奈良は日本の原型ともいうべき古代文化が発展した地である。「まほろば」と呼ばれた豊かさが今も息づき、奈良を歩くことで心の安寧を得る。華やいだ桜の季節もいいが、秋の奈良には静かな落ち着きがある。さあ大和路へ。

【暮秋の大和路散歩2】「日本最古の道」を歩きながら卑弥呼に想いを馳せ歴史遺産を学ぶ

奈良県桜井市の纒向遺跡は近年発掘調査が進み、古代(3世紀頃)ここに大規模な集落があったことが確認された。そこで俄然注目を浴びたのが、纒向遺跡内にある箸墓(はしはか)である。『魏志倭人伝』によると、卑弥呼が女王として君臨したのは3世紀半ば、纒向集落の存在期と重なるのだ。はたして箸墓は卑弥呼の墓だろうか。

今回は、そんな謎めいた箸墓(古墳)から歩き始めよう。

JR巻向駅から大きな杜を目指して歩くと、大池越しに巨大な古墳が見えてくる。これが箸墓だ。『日本書紀』によるとこれはヤマトトトヒモモソヒメの墓。この女性は崇神天皇の巫女と伝えられ、卑弥呼の呪術性に通じる。水面からそそり立つ古墳の迫力から埋葬された人物の影響力が判る。水面からの風が心地よい。

箸墓古墳は前方後円墳の中でも最古級のもの。3世紀半ばに造営されたと考えられる。隣の大池はため池百選に選ばれている。桜井市箸中

箸墓から国道169号に向かい、国道を渡れば、いたる所に〈東海自然歩道〉への道標がある。道標に従って畑道を歩けば東海自然歩道、即ち「山辺の道」に行きつく。

山辺の道は大和盆地の東に連なる山々の麓を縫うように繋ぐ道で、平城京から三輪を結ぶ古道だ。日本最古の道と称される。今回歩くのはほんの一部だが、古墳も多く、日本の原風景の中にいるような興趣に充ちている。

石畳の山辺の道。古道らしく石畳以外にも踏み固められた土道、畑道、草道など様々な形態の道が古墳の間を細々と通っている。渋谷町付近にて

山辺の道は天理方面を目指す。やがて左側に見えてくる杜が景行天皇陵だ。ヤマトタケルの父と伝えられる景行天皇の陵は全長300m、4世紀最大の墳墓だ。

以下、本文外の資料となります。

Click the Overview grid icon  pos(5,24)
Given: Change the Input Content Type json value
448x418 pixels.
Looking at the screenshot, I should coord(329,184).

景行天皇陵の拝所。この拝所は国道169号に面しており、山辺の道はこの拝所奥の杜の裏側にあたる。天理市渋谷町

古道らしい砂利道、石畳道、畑道など足の裏で道の違いを感じているうちに周濠を従えた見目麗しい古墳に出逢う。大和朝廷を開いた実在の人物といわれる、崇神天皇の陵墓である。

周濠に囲まれた崇神天皇陵。大和盆地を一望に見渡す絶景の地にある。この陵の東側の櫛山古墳にも寄ってみたい。天理市柳本町

崇神天皇陵を過ぎてしばらく行くと小さな集落にたどり着く。ここから少し山に入れば名刹・長岳寺。釜口のお大師さんと地元では呼ぶ。紅葉が美しい寺だ。天長元年(824)、淳和天皇の勅願で弘法大師空海が創建したと伝わる。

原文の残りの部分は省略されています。